# [Stored data]
* * * * * * *
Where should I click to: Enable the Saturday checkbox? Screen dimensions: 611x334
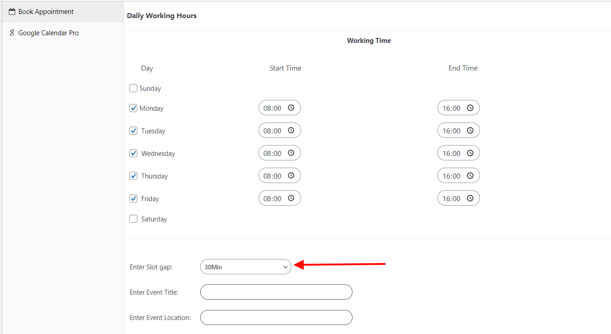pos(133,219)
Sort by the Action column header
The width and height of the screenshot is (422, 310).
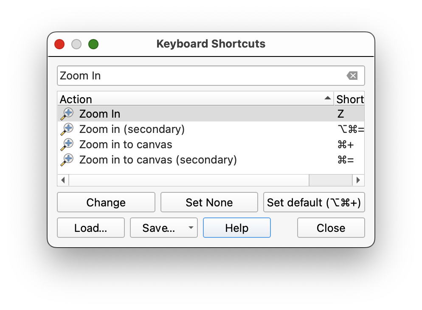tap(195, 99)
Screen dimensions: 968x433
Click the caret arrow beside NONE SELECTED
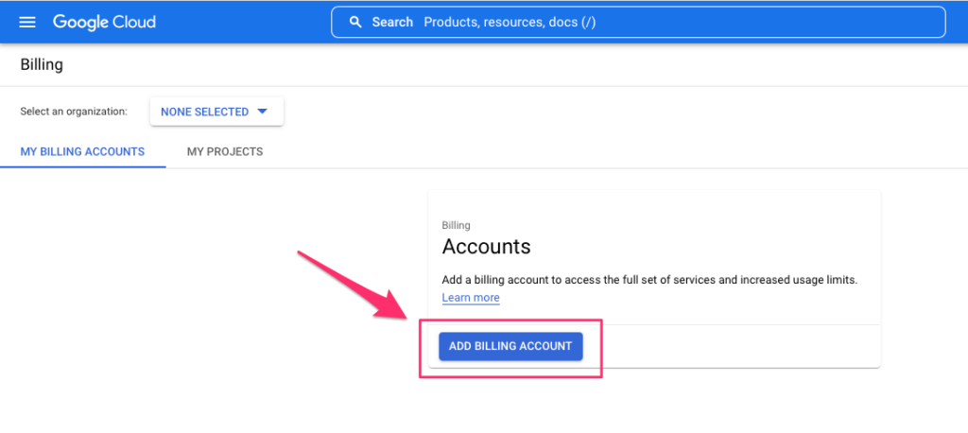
* * * * * * *
# [EXERCISE INSTRUCTIONS]
Skip the pictures and print each record exactly as it stands.

# [SOLUTION TO THE EXERCISE]
Where should I click to: Enable the Saturday checkbox? Screen dimensions: 611x334
pos(133,219)
Sort by the Action column header
The width and height of the screenshot is (422, 310).
tap(195, 99)
Screen dimensions: 968x433
Click the caret arrow beside NONE SELECTED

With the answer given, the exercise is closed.